By Express TribuneEditorial

December 10, 2015

The Arab spring is one of the great misnomers of our time. Whatever may have been triggered by events in Tunisia, it was most certainly not anything spring-like, and the term is a Western construct rather than anything produced by those directly involved in this rolling debacle. Libya, once in the grip of Colonel Gaddafi and now in the grip of a broth of feuding warlords and terrorist groups that find its chaos a supportive and sustaining environment, is having yet another attempt to resolve the unresolvable. There are two parliaments, two governments, one of them internationally recognised and the other not. A spokesman for the (unrecognised) General National Congress (GNC) said on December 6 that an agreement had been reached which requires the ratification of the rival parliaments. The (recognised) House of Representatives and the GNC had been in discussion for several days, and the hope is that within a fortnight, Libya’s chronic instability and riven political landscape will be healed.

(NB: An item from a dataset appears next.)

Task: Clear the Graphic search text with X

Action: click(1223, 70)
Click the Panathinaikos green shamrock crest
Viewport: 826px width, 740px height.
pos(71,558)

Assuming the parliaments ratify the agreement, it will lead to a rewriting of the Constitution and a new representative body to replace the dysfunctional ‘two parliament’ system. A new prime minister will be nominated within 15 days — all of which is a very tall order indeed. An alliance of extremist militias overran Tripoli in August 2014 and drove the elected government into exile in the east of the country. At stake are the vast natural resources, which were the engine of the Libyan economy. Also at stake is the stability of a large part of West Africa as states to the south have noted a sharp rise in terrorist activity since the fall of Tripoli. Libya has ‘infected’ other states in the region and is likely to continue to do so whether or not the parliamentary crisis is resolved in the near future. The European Union is concerned about the possibility of infiltration by Libyan jihadis of the migrant/refugee stream currently flowing inwards. We wish success to those brokering positive change, and hope as well for a true ‘Arab spring’ in the future.